” Doutor, agora é tarde”

A limitação dos filhos tem sido uma exigência dos tempos modernos.

Tem pais que optam por apenas um casal. Já outros decidem por apenas um.

Terceiros elegem por não ter nenhum.

A prudência recomenda, nestes tempos difíceis, que a redução da prole seja de bom tamanho para qualquer família.

Principalmente nestes tempos apertados, quando o ganho do pai de família foi reduzido a quantias mínimas. E mais de uma boquinha faminta para alimentar pode ser uma tarefa pesada demais.

Um dia, foi na semana retrasada, pelo telefone escutei uma vozinha vinda de longe.

“Doutor, desculpe-me a ligação que pode parecer inoportuna. Acontece que meu neto, um pobretão assumido, acaba de embarrigar mais uma mocinha. Com este conto cinco netos os quais nem conheço. Se continuar nesta conta em pouco tempo a minha cidade vai estar cheia de pessoinhas inocentes. E meu neto, inconsequente, vai povoar a cidade inteira. Sem nenhuma capacidade de cuidar nem dele mesmo”.

Escutei pacienciosamente ao reclame da preocupada avozinha. Esperei alguns minutos, que se alongarem mais do que isso, para entender o motivo de sua ligação.

Ela queria que o neto fizesse vasectomia. Mas o espertinho relutava, há tempos, em se submeter a esta sábia decisão.

Passaram-se meses. Um ano inteirinho dobrou a serra. E o neto continuava na sua missão inglória de povoar o mundo. Pelas contas da avozinha deveria ser mais uma dúzia de crianças nascidas daquele garanhão das quebradas. E o jovem mancebo contava com apenas dezenove anos. A continuar na sua lida em pouco tempo seriam incontáveis as suas crias.

Foi na semana passada que novamente aquela senhora me ligou. Desta vez ela tinha um argumento irrecusável. Ela iria depositar na minha conta bancária a importância referente ao custo da singela operação. Fiz um abatimento considerando-se o caso em questão.

Assim ela o fez.

Marcamos o procedimento para a próxima semana. Cairia numa sexta-feira. Já que o neto era trabalhador braçal. E precisava se recuperar para voltar ao serviço na semana entrante.

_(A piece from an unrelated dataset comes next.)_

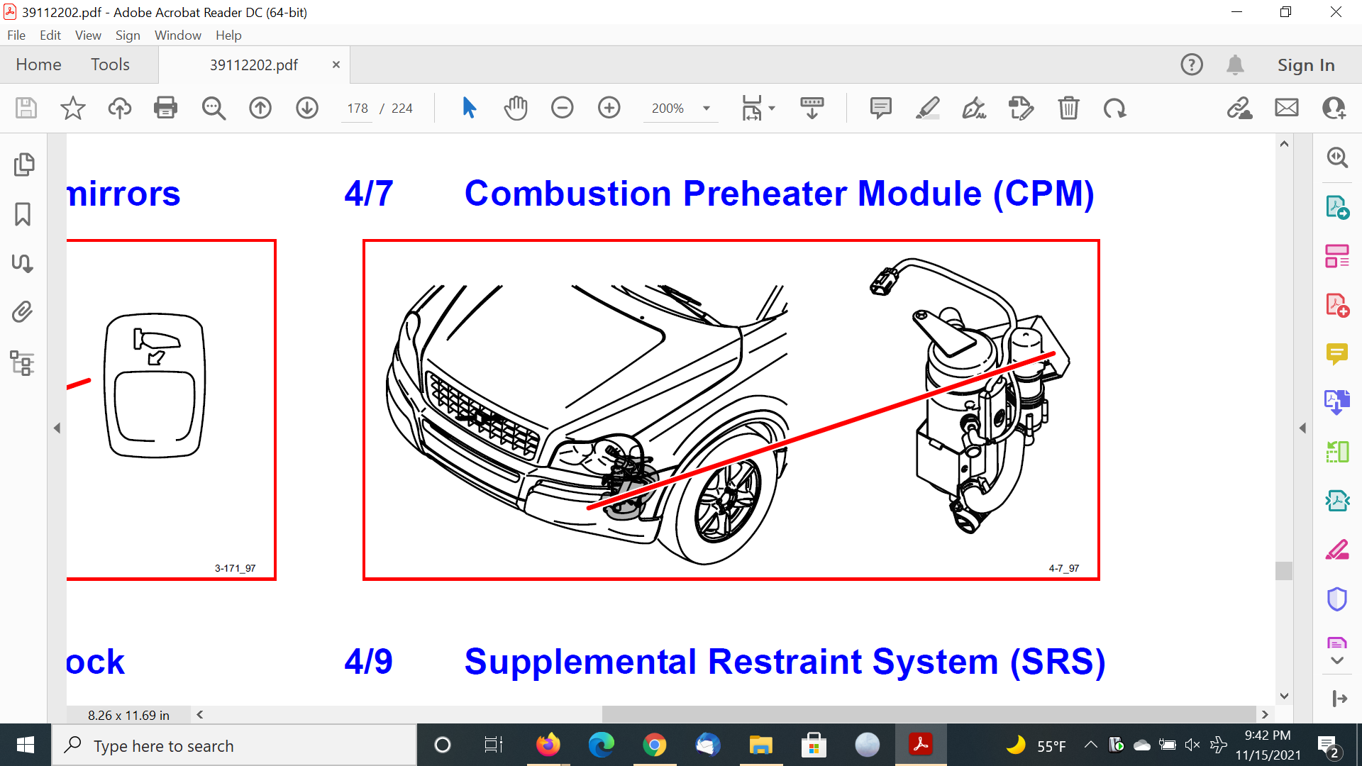Add a sticky note comment
1362x766 pixels.
pyautogui.click(x=880, y=108)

Sexta-feira, deste mês em curso, enfim chegou o dia e hora da tão esperada vasectomia. Como de praxe foram recomendados alguns procedimentos pré-operatórios.

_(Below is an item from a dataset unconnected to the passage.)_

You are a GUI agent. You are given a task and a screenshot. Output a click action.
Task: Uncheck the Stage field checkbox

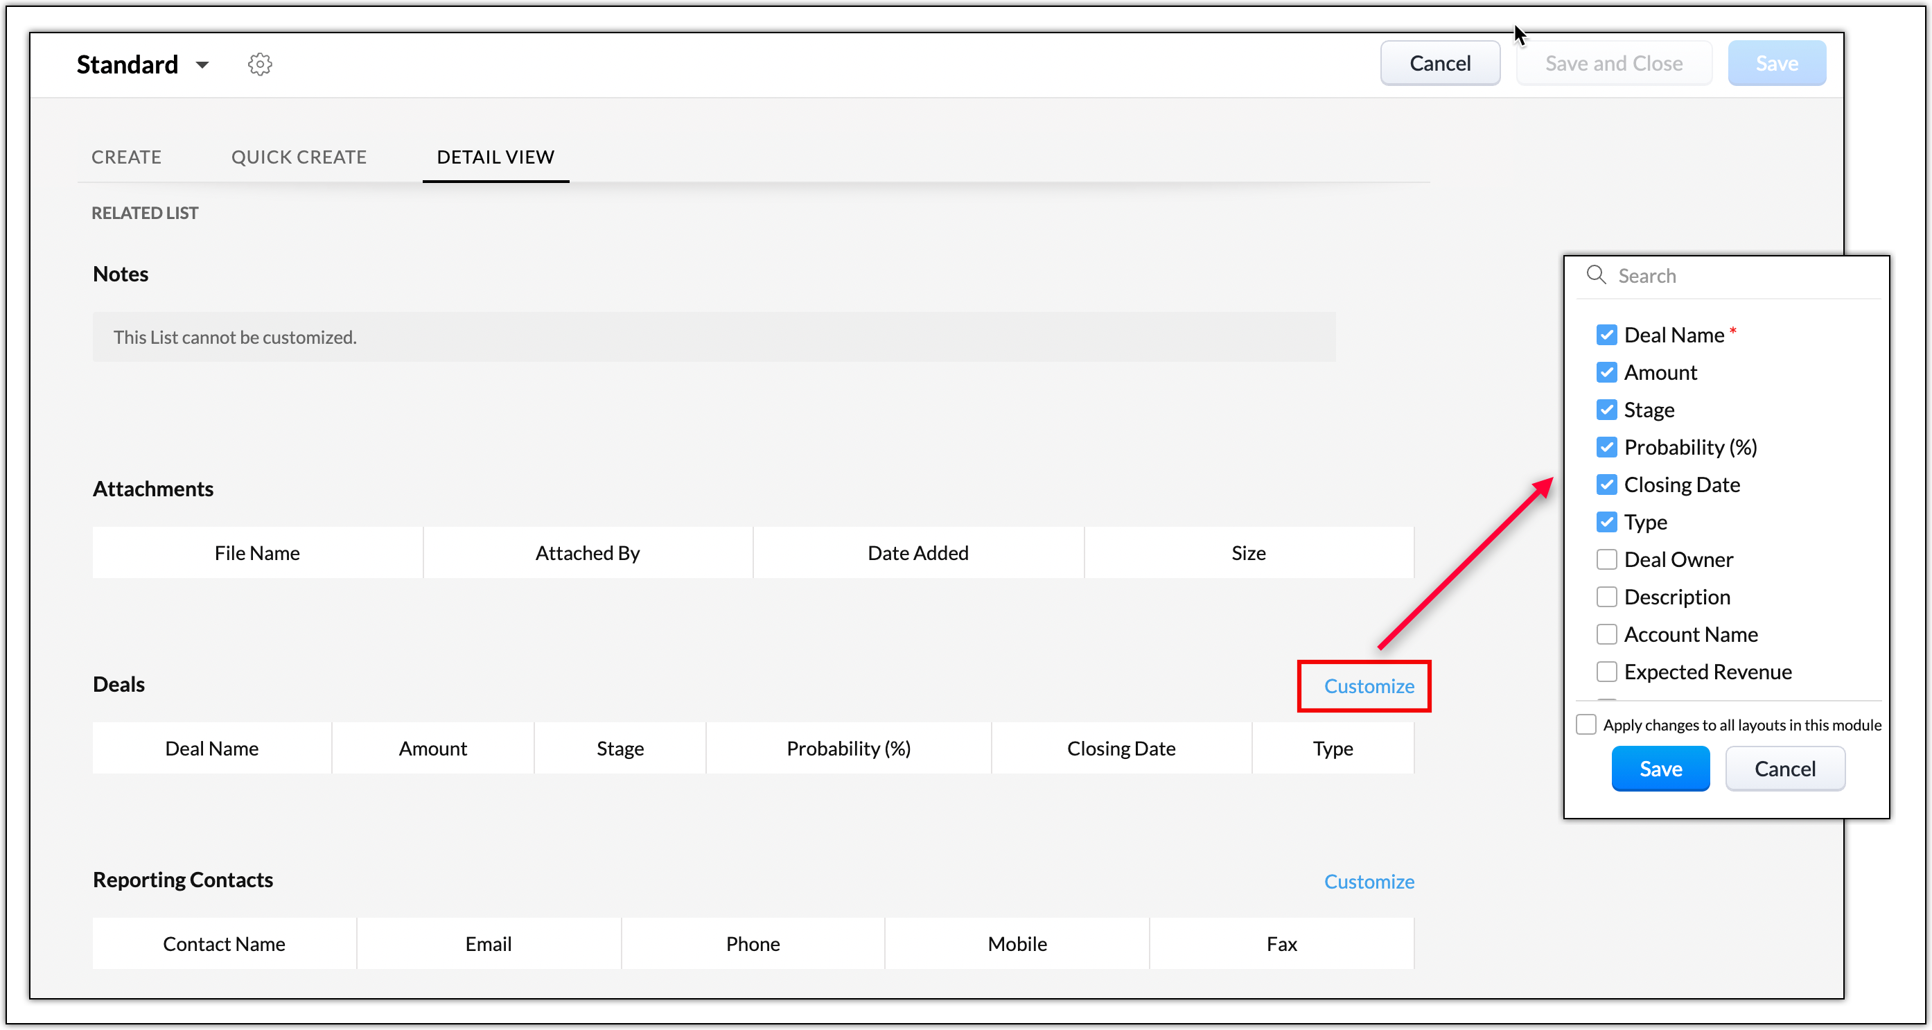coord(1607,410)
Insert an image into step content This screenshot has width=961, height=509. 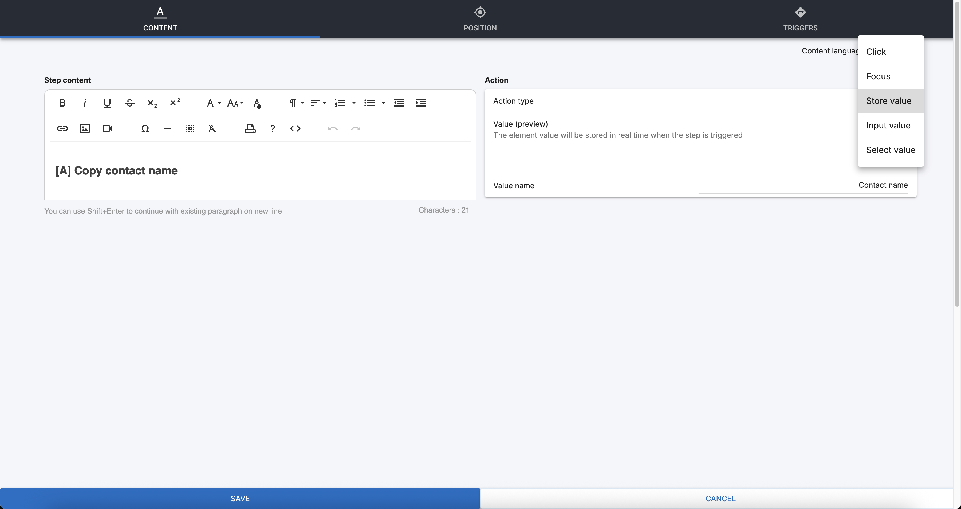(85, 129)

Que ele depilasse criteriosamente a região a ser operada.  Que tomasse algumas gotinhas de dipirona. E chegasse antes da hora ao local onde seria realizada a operação.

Dito e acontecido.

Naquela manhã, antes das oito, enfim apareceu a Margarida. Que em verdade se chamava André. Veio quase a laço. Puxado pela avó.

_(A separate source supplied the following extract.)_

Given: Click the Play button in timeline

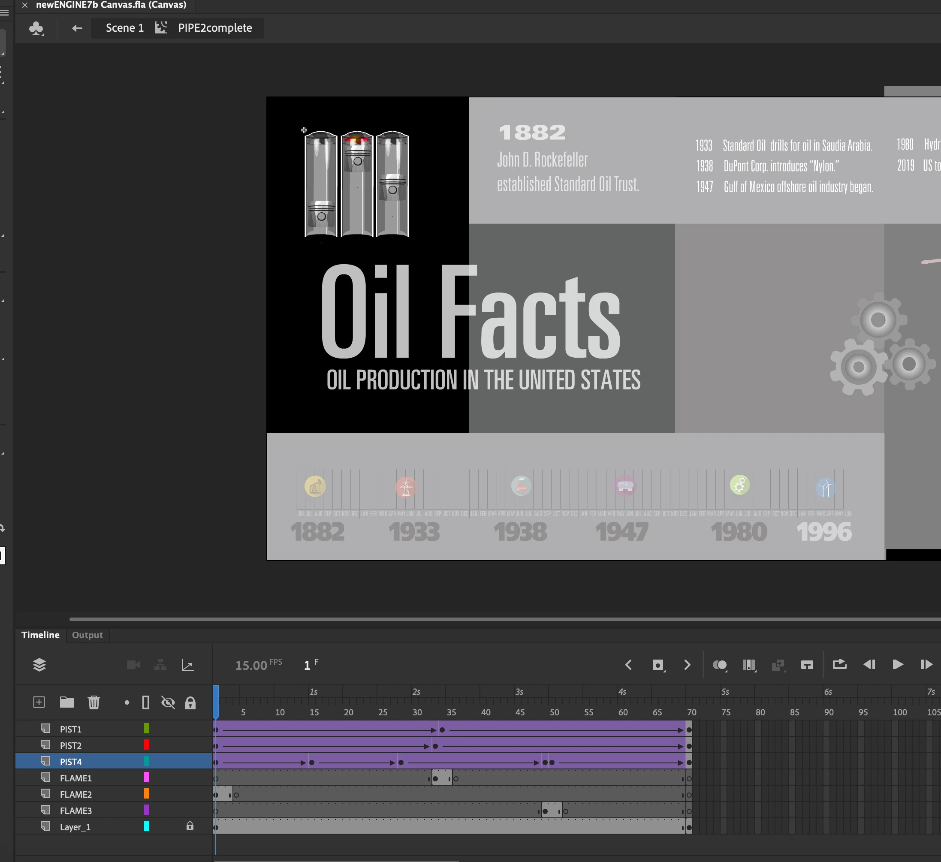Looking at the screenshot, I should point(897,664).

Meio que ressabiado o impoluto rapaz, magricela como uma centopéia em regime de dieta, olhos esbugalhados, adentrou a minha sala para uma conversa introdutória.

Assim começamos a nossa prosa. Ele queria saber detalhes da cirurgia proposta.

Expliquei-lhe cuidadosamente nos mínimos detalhes. Que deveria fazer o exame do esperma de hoje a exatos trinta dias. Que neste interim ele continuaria fértil. E não deveria ter relações não ser com preservativo.

André parece que entendeu todas as explicações. Só que, ao final, quando a ele perguntei quantos filhos tinha, naquele presente momento, ele, depois de cocar a cabeça, refletir por alguns segundos, me respondeu: “doutor, agora é tarde. parece que encomendei mais de um”.

Depois da operação feita, não durou mais que dez minutos, do lado de fora da sala a avozinha, preocupada, me perguntou se tudo correu bem.

Mal sabia ela que agora era tarde. Mais um ou dois netinhos em pouco tempo seriam postos no mundo. Pela conta, sem exageros, deveriam ser mais de vinte.